#### Problem
Go through the lines below and copy each one that holds the string "computer".

BEGIN

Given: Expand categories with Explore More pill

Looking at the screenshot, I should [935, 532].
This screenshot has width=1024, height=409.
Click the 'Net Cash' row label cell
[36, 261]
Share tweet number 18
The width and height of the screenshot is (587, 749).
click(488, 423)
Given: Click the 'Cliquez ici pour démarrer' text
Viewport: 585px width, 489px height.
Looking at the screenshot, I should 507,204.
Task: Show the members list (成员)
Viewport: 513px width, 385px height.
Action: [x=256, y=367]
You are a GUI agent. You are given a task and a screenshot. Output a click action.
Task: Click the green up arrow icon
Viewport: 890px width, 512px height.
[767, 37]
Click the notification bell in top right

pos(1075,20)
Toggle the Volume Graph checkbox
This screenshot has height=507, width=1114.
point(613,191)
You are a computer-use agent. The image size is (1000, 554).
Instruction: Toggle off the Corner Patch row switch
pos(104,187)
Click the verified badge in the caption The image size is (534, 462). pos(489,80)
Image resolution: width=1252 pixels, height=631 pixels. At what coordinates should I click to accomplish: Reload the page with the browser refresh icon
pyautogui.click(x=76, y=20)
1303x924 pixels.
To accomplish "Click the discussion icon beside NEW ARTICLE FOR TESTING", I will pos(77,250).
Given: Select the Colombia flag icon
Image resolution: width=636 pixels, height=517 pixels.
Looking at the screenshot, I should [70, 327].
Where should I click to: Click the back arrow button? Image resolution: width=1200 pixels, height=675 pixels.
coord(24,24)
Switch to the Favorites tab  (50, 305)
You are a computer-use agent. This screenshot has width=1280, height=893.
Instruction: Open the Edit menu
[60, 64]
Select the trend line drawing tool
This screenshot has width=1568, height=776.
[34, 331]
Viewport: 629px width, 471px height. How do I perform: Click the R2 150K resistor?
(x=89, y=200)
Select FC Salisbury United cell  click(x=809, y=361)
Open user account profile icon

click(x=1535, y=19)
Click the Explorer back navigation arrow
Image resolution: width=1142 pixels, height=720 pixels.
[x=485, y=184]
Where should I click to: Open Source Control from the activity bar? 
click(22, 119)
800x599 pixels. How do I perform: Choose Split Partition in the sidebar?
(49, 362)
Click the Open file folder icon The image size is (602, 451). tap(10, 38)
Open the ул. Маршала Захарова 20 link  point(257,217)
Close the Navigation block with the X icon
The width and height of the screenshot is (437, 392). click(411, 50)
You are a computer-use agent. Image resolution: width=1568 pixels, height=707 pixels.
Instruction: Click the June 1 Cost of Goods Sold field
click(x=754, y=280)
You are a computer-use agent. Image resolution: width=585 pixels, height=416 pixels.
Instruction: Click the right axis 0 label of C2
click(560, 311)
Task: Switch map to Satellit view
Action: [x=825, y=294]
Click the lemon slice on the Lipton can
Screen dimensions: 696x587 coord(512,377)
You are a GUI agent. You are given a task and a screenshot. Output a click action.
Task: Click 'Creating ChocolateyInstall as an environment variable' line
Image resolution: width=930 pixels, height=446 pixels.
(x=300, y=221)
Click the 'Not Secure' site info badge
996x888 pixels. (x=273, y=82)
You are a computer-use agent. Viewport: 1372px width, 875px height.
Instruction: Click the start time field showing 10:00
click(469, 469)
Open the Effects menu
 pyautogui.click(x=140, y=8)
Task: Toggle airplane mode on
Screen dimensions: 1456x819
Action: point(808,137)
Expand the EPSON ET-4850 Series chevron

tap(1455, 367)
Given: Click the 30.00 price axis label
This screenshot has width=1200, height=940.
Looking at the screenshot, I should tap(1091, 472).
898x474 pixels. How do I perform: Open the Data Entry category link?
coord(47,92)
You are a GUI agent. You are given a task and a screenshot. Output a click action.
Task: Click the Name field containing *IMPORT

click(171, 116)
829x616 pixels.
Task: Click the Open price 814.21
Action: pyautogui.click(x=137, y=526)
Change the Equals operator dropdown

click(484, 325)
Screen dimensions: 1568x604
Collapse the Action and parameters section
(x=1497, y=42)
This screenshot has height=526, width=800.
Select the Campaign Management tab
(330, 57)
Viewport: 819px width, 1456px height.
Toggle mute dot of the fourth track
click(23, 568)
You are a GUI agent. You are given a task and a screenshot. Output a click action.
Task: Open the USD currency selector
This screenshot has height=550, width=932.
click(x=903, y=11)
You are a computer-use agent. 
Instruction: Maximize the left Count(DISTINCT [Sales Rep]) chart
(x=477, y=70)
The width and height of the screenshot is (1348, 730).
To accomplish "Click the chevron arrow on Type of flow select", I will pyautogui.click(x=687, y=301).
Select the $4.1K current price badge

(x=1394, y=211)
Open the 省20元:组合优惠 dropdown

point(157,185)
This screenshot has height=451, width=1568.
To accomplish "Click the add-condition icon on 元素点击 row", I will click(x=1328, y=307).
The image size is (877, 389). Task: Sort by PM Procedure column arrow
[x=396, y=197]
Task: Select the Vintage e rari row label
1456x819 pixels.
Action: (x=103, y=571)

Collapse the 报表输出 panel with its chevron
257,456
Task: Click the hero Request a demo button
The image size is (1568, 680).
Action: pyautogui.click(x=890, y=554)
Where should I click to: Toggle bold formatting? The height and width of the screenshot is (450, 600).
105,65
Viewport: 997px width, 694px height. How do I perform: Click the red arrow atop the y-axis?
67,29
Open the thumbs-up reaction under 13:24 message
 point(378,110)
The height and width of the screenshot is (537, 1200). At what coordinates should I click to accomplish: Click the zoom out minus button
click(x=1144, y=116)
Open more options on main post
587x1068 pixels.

END

#### Answer below
You are a computer-use agent. The image size is (1000, 554).
You are a computer-use agent. This screenshot has width=1280, height=893.
You are a computer-use agent. Image resolution: width=1568 pixels, height=707 pixels.
You are a computer-use agent. Image resolution: width=585 pixels, height=416 pixels.
You are a computer-use agent. Viewport: 1372px width, 875px height.
You are a computer-use agent. 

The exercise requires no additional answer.